(Collected data)
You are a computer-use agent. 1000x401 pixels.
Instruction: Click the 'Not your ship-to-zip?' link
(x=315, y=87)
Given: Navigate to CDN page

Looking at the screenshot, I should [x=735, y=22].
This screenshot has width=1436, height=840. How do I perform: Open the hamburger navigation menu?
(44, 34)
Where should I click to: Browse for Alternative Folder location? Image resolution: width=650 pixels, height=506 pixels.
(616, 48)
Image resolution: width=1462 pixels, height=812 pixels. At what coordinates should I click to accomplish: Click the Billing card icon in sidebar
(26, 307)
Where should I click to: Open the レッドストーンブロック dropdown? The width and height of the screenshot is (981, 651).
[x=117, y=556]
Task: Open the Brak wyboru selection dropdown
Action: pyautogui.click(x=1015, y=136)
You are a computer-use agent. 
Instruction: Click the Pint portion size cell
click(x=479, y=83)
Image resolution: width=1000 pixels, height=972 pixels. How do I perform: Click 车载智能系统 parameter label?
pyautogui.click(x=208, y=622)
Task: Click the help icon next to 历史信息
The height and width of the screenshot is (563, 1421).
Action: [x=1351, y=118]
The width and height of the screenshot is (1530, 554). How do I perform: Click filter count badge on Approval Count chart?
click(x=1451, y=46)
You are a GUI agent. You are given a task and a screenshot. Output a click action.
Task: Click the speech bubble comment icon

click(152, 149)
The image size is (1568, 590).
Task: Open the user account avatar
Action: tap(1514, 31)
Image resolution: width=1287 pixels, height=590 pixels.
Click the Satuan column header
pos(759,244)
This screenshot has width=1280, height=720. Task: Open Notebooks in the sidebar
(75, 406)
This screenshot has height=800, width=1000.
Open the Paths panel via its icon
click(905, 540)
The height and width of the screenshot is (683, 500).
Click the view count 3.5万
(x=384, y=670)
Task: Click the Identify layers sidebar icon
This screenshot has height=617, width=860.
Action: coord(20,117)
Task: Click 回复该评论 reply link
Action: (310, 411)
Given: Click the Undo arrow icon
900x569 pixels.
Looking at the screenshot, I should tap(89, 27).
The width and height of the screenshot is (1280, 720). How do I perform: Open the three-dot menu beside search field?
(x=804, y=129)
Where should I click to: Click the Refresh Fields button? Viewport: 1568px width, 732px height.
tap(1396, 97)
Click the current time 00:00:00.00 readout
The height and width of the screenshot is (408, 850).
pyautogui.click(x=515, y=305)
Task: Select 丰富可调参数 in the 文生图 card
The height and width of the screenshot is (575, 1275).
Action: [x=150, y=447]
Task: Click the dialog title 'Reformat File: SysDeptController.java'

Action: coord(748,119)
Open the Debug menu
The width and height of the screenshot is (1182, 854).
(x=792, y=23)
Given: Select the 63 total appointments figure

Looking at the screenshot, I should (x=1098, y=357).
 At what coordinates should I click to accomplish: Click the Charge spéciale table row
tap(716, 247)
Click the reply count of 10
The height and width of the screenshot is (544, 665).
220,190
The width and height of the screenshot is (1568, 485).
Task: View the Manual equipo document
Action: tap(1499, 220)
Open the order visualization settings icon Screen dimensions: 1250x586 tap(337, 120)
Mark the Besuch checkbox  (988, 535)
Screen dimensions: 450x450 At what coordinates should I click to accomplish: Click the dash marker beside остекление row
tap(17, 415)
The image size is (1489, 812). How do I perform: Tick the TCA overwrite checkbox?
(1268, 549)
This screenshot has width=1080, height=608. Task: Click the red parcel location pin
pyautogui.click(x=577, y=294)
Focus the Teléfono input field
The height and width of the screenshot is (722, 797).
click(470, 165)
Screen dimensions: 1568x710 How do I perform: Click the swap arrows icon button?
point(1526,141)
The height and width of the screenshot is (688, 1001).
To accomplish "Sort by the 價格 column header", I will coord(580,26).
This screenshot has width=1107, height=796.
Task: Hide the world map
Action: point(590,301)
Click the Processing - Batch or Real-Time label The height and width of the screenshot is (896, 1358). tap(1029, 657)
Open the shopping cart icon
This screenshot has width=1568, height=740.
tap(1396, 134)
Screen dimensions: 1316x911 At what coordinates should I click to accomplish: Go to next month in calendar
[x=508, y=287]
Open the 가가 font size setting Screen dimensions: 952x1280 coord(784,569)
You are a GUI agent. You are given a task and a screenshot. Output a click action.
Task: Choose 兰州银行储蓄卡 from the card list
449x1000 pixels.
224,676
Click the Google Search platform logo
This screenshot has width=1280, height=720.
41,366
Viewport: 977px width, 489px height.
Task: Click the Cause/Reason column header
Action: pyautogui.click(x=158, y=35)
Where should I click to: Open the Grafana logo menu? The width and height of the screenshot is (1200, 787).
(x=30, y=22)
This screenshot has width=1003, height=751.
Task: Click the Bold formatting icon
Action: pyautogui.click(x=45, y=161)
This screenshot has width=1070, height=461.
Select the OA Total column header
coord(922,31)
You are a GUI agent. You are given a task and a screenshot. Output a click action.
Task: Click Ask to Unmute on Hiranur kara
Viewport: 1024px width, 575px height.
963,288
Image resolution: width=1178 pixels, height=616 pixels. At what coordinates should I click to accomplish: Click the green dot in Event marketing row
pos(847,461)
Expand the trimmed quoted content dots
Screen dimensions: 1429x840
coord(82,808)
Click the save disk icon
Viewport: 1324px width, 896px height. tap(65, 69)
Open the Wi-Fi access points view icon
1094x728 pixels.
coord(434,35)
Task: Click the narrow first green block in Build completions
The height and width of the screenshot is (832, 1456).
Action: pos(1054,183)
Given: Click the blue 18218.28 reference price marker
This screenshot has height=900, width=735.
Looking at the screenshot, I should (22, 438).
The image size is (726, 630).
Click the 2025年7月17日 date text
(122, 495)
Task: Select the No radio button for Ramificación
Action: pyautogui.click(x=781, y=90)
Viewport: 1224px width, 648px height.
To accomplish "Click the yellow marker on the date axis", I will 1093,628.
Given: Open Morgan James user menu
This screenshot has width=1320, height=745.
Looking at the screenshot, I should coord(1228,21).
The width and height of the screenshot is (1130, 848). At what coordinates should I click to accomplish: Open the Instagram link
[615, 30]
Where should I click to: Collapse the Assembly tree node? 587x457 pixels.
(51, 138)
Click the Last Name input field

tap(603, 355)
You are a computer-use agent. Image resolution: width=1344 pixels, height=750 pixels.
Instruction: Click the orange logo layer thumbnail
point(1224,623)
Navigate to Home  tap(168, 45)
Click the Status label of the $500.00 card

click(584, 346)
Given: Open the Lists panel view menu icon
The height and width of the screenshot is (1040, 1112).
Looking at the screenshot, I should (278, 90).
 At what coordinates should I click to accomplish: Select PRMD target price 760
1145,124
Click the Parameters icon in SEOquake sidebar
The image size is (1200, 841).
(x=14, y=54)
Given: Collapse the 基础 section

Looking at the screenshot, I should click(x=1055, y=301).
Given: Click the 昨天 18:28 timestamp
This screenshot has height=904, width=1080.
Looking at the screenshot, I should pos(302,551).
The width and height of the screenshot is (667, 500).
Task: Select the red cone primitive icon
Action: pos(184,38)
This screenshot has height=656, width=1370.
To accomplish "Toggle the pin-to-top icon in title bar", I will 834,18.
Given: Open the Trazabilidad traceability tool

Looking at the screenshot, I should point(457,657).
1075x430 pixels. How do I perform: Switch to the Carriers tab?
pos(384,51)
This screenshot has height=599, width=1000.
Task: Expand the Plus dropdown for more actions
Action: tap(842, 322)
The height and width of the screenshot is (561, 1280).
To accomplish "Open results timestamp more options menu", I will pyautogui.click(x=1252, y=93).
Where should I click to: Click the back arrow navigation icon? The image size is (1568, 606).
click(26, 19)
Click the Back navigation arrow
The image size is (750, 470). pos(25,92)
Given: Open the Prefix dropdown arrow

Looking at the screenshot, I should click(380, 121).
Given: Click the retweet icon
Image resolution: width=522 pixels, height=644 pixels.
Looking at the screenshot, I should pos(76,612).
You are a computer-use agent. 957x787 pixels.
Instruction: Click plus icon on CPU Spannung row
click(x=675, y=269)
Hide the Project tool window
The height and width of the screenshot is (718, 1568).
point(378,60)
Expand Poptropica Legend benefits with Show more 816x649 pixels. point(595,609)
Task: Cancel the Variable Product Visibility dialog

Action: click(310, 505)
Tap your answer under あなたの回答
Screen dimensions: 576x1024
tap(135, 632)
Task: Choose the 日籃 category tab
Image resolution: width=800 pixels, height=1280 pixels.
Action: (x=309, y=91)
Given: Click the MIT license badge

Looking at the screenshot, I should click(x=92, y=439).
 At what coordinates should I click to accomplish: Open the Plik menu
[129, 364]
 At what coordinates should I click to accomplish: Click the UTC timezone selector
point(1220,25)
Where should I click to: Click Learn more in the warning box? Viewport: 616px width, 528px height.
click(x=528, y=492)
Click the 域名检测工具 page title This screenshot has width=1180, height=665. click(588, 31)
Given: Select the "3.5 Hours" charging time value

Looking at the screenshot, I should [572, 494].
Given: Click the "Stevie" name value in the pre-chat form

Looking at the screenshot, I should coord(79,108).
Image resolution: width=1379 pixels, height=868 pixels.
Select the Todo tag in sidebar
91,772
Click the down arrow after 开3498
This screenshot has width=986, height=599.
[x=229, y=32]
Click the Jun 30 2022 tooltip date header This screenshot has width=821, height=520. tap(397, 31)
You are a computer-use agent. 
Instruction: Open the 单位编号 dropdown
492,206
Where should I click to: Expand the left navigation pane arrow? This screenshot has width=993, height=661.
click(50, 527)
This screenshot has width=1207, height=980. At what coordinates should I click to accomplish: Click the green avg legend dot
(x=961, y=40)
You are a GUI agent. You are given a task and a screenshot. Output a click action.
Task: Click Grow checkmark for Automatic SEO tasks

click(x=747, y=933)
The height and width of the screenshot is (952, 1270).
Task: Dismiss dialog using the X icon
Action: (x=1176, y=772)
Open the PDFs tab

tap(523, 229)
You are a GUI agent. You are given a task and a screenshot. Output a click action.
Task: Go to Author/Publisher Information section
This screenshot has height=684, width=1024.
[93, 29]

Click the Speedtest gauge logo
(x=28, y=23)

## WORK TO COMPLETE
Across all the entries, count the lines that contain "timestamp", and state nothing but the total.

## SOLVED EXERCISE
2